The burning of Trinsic
Return to: In Game Booksby Paladin Japheth
‘Twas a sight to see, the sunlight falling lightly on the sandstone walls of Trinsic ‘pon a morning in spring.
Children ran along the parapets and walkways, their laughter and running providing music to the daybreak, despite their oft-ragged clothing.
The guards who maintained a vigilant outlook from atop the towers would smile indulgently as children slammed into their armored legs and brushed past them.
And I was one of those young ones, letting my joy rise up to the skies.
Little did we all know of the darker days that would lie ahead, for we were too young.
Had we but gained access to the quiet coucils held in the Paladin tower as it faced the sea, councils lit by candlelight and worry, we would have learned more of the fears of imminent attack from the forest, where foul creatures born of dank caves and darkness were marauding ever more often into the lands around Trinsic’s moat.
But we were children! The parapets and the moat were places to play, not stout defenses, and we gave no thought to the necessities that must have required their construction.
We used to reach the sheltered orchards on the lee side of the parapet walls, where the southern river cut through the city, by swimming across the water.
The rich folk who lived in the great manses there would shout from their windows and shake their fists, for we would run through their gardens and tear up the delicate foxgloves and orfleurs with our unshod dirty feet.
Then we would dive into the water and splash merrily to the fruit trees.

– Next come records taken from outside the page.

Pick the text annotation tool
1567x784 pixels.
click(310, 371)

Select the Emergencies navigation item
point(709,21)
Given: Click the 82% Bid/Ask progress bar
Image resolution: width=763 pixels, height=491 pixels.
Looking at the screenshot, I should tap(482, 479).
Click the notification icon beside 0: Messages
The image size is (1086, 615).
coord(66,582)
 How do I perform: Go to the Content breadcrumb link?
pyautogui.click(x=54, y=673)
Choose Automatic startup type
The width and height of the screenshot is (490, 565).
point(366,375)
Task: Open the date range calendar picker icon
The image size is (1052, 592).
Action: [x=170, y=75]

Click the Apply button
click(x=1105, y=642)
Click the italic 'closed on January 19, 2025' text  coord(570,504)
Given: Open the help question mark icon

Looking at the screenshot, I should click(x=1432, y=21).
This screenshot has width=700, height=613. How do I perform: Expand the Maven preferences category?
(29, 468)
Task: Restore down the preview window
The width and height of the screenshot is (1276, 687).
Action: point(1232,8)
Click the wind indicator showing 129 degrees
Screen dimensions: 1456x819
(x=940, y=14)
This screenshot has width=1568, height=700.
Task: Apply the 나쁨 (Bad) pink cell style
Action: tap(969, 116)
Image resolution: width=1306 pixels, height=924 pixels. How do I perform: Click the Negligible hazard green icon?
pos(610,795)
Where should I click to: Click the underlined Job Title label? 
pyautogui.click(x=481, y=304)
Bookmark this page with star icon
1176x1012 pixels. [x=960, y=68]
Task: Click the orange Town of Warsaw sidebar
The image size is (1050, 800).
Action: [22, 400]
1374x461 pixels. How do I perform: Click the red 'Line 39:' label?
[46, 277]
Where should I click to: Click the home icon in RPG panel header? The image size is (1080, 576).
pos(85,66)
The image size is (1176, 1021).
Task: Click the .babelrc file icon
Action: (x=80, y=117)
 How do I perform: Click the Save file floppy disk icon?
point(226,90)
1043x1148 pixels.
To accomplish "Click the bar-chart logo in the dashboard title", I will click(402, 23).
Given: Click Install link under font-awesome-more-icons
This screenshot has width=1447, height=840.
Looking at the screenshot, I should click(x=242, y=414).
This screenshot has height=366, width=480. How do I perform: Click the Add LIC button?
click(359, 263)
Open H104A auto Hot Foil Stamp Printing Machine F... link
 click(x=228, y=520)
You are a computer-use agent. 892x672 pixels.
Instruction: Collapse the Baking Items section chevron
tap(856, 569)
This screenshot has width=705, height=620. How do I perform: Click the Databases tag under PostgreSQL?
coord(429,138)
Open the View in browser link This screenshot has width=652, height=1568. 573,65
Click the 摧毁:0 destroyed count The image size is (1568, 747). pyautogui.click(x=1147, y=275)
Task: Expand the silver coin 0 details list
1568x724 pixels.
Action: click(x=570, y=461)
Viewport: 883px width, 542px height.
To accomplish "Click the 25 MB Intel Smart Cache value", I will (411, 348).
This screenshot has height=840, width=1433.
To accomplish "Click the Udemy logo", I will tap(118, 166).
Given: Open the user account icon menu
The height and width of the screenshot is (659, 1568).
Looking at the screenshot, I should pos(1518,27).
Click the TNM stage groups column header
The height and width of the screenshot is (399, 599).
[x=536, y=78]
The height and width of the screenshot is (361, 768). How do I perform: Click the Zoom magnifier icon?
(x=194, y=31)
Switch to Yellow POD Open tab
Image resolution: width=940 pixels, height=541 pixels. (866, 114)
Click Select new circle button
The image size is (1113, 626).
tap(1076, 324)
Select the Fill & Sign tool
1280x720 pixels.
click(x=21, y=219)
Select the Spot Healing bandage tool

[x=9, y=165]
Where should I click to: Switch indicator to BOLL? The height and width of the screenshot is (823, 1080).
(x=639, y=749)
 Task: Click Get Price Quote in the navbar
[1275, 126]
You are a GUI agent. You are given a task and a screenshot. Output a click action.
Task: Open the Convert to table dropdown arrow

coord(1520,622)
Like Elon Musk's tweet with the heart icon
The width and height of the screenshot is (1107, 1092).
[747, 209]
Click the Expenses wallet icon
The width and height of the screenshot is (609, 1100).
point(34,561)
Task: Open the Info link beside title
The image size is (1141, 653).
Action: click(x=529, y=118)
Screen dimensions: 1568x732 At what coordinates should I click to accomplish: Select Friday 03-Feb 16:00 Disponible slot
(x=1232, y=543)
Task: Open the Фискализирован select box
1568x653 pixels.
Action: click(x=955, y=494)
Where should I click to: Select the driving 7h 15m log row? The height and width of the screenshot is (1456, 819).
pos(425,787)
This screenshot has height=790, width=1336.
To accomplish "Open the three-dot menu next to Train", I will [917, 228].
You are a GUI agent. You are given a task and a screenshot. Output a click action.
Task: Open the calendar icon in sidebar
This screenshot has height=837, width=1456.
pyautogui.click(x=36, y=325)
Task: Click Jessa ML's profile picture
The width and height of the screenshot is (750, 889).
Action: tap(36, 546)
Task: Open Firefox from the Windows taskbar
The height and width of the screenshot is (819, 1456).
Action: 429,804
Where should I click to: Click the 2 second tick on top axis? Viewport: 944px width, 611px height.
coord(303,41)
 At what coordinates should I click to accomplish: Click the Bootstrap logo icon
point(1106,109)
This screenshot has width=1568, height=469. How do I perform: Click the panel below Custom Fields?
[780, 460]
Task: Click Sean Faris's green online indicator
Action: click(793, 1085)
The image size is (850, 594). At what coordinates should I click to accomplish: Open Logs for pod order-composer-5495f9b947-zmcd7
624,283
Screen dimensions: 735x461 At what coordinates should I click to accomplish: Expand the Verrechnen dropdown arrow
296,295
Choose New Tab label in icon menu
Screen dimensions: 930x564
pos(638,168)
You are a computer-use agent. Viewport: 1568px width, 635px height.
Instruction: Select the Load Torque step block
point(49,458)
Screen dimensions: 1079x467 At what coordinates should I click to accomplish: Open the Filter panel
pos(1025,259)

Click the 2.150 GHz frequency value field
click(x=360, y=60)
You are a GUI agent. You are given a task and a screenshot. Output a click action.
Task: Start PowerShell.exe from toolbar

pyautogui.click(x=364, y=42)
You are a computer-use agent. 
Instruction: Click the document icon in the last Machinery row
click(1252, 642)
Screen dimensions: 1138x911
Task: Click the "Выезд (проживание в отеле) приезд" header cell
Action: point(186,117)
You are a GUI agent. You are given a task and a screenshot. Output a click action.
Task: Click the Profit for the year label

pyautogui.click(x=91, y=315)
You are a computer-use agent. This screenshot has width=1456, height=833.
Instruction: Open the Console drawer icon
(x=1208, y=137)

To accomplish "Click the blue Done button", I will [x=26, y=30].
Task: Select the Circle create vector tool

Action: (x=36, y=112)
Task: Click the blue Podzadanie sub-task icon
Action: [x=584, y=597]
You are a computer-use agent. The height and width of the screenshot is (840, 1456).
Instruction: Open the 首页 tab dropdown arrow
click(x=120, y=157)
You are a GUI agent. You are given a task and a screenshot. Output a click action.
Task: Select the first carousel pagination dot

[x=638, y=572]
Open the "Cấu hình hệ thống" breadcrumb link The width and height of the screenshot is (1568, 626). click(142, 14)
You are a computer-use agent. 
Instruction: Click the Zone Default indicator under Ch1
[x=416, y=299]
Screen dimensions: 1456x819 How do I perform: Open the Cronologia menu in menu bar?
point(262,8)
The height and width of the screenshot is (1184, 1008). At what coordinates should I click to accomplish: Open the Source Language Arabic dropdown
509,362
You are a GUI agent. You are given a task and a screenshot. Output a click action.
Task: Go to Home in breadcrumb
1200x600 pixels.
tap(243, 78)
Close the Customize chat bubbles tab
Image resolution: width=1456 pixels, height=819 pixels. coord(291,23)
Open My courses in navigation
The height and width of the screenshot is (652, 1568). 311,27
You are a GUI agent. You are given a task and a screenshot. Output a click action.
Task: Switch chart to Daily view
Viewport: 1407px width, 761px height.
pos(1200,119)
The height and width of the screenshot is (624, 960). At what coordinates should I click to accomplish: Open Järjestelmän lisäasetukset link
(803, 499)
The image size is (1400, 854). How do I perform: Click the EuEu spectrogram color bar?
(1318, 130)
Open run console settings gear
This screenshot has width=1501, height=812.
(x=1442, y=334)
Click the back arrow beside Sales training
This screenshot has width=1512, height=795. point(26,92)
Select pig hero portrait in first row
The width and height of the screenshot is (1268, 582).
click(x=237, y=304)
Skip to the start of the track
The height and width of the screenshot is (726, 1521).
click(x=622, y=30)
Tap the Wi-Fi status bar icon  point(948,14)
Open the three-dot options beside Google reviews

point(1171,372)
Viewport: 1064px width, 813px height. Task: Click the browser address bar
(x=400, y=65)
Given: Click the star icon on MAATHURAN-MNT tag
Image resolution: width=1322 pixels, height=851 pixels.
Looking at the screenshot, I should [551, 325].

The southern river lazily slid under an ungated arch in the mighty wall, and we would lay on the grassy bank and watch it gurgle by the lily pads.
That spring that pleasant spot became the doorway through which our city of Trinsic let in the monstrous deformed humanoids that savaged us.
I lay upon that grassy bank and watched them wade in, their coarse hair wet and matted, algae and muck festooning their wild brows. They caught sight of a quicksilver girl with bright blond hair and lively eyes. Her name was Leyla and that spring I had held fond dreams of holding her hand and sharing flavored ice while dangling our feet off the small bridge by Smugglers Gate.
And I said nothing when they caught her, and did not cry out when they dragged her off through that breach in our wall, and did not warn the city when I saw the helmeted orc captains call the charge upon the mansions.
Blame me not, for I was but a child, and one who hid in the branches of the peach trees, all a-tremble whilst I watched the smoke rise from Sean the tailor’s, and fire lash out at the roof of witchy Eleanor’s tavern.
To this day I have had no word of Leyla, and to this day the smell of burning wood can conjure terrible dreams. Yet with the eyes of adulthood, ’tis possible to examine the flaws in the defense of Trinsic on that fateful day, and the reasons why our walls are now double-thick, and why our buildings are now built as fortresses within a somber fortified city.
While I can look out from the top of the new Paladin tower, and spy the mighty white sails across the barrier island, and can descry the small hollow south of the city where gypsies are wont to camp, I can also envision the city as it might be burning, and I bless the bargain we made: space for safety, grace for sturdiness and wood for stone.
Whilst I live, I shall not see Trinsic burn, and no more cries of little girls will haunt the sleep of our fair citizens.
This is mine oath, as I live and breath.